**Textauszug**
= = = = =
Christian Eberl steht für die Zukunft des Metzgerhandwerks im Landkreis. Der 37-jährige Chef der gleichnamigen Metzgerei in Höhenkirchen hat vor neun Jahren den Betrieb seiner Eltern übernommen. Und er ist mit Leidenschaft dabei. Er schlachtet nicht selbst, aber was bei ihm an Wurst und Fleischwaren in der Auslage liegt, stammt zu 99 Prozent aus seiner Produktion. Leicht ist das Geschäft für kleine, eingesessene Betriebe wie etwa den von Eberl freilich nicht. Fleisch und Wurst gibt es beim Bioladen wie beim Discounter genauso. Und dann sind da noch die Ketten mit vielen Filialen. "Es läuft alles über die Masse", beklagt Eberl. Die Verbraucher wollten kaum etwas für Lebensmittel bezahlen. Der Staat schröpfe die Handwerker mit hohen Steuern und Abgaben und die Löhne seien viel zu niedrig. Als das "größte Manko" bezeichnet der Metzgermeister den Mangel an Fachkräften und erzählt von einem Kollegen, der wegen fehlender Mitarbeiter daran scheiterte, in Bad Tölz eine Filiale zu eröffnen. Eberl selbst sieht sich mit seinem Laden in Höhenkirchen, auch ohne Filialen, gut aufgestellt. Wer als Kleiner überleben wolle, sagt er, der müsse sich etwas einfallen lassen. Manche gingen stärker ins Catering, böten Imbiss und Mittagessen an. Andere Metzger entwickelten sich in Richtung Feinkost, auch mit Käse- und Fischangebot. Eine große Hürde für Alteingessene ist dann irgendwann die Nachfolgeregelung. Der gut gehende Metzger Stadler in Garching musste schließen, weil kein Nachfolger da war und auch sonst keiner den Laden weiterführen wollte. Bei der Metzgerei Eberl ist das noch lange kein Thema. Wer weiß, ob nicht eins der drei Kinder später ins Geschäft einsteigen will?
= = = = =
**Angezeigte Datensätze**
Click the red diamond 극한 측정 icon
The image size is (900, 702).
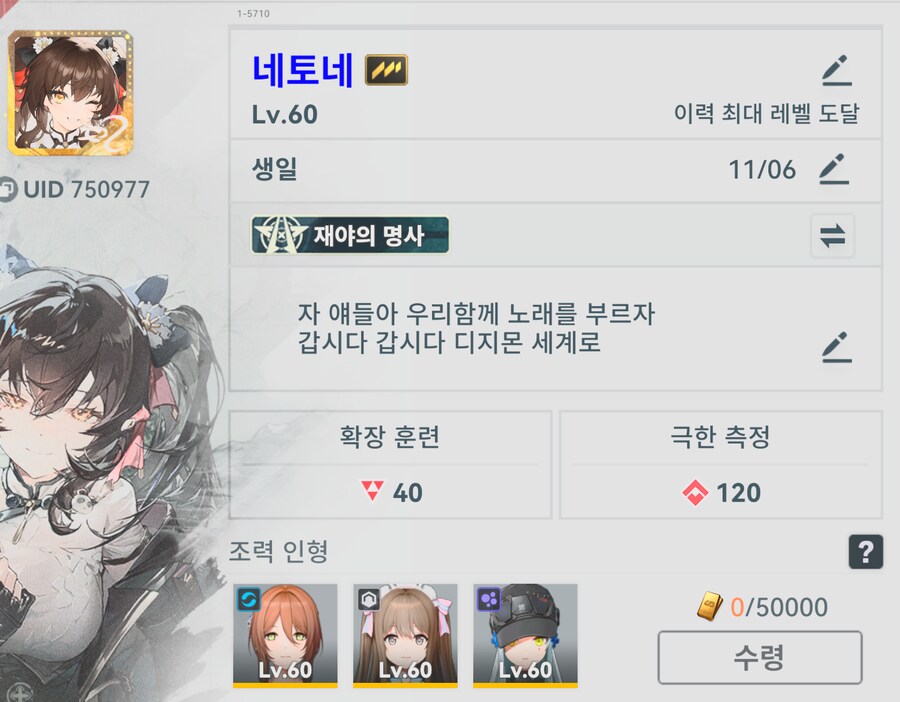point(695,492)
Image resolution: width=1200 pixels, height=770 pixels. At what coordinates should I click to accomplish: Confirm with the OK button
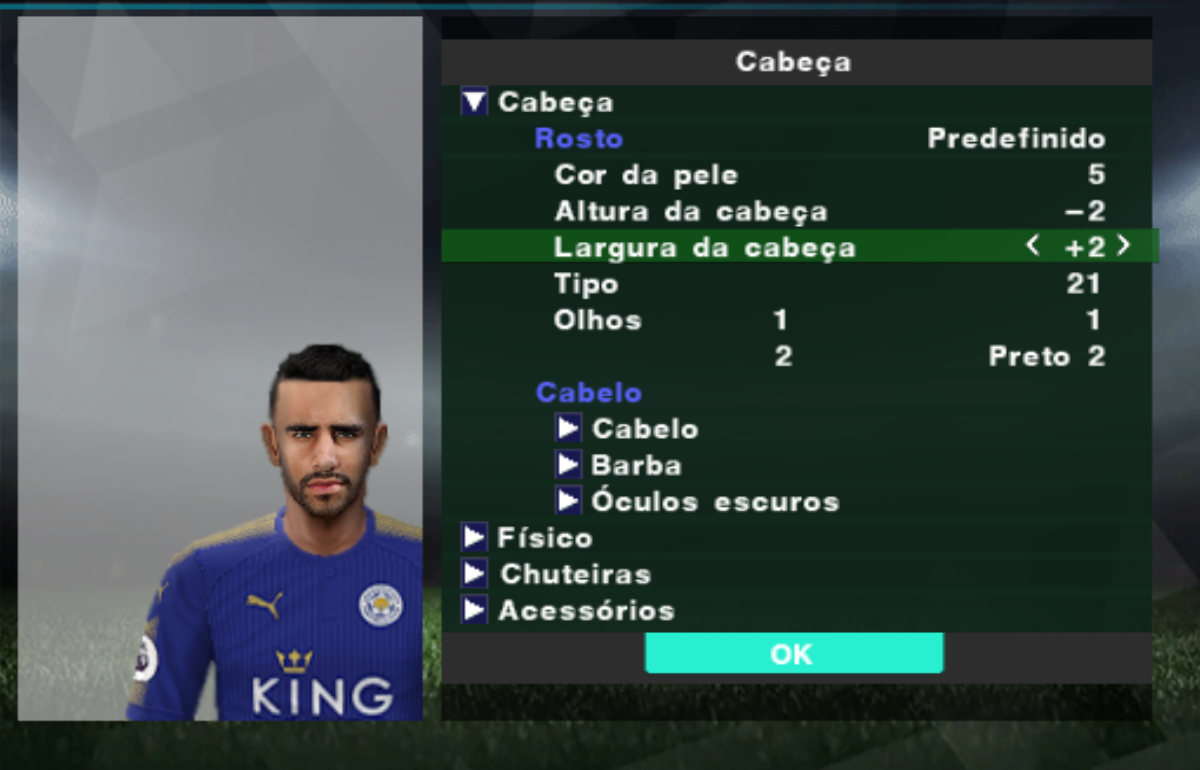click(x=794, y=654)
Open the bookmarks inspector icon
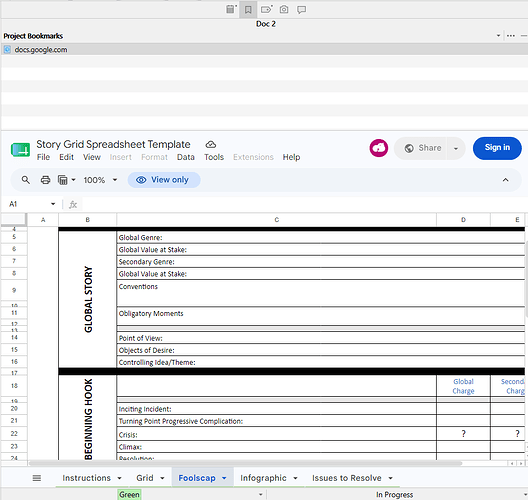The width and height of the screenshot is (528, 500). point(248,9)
= = = = =
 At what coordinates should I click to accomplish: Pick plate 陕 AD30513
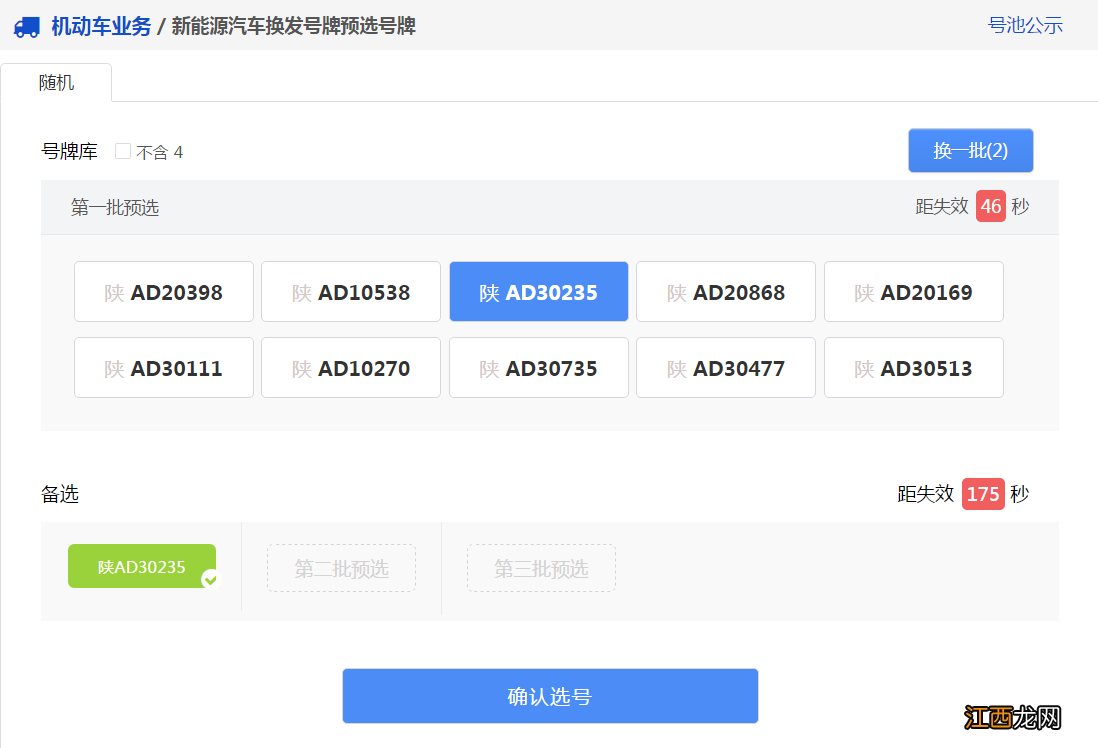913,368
= = = = =
**Aufgaben**
a) Vor wie vielen Jahren hat Christian Eberl laut dem Textauszug den Betrieb seiner Eltern übernommen?
b) Zähle alle Orte auf, die im Textauszug mit Namen genannt werden.

**Lösungen**
a) Vor neun Jahren.

b) Höhenkirchen, Bad Tölz, Garching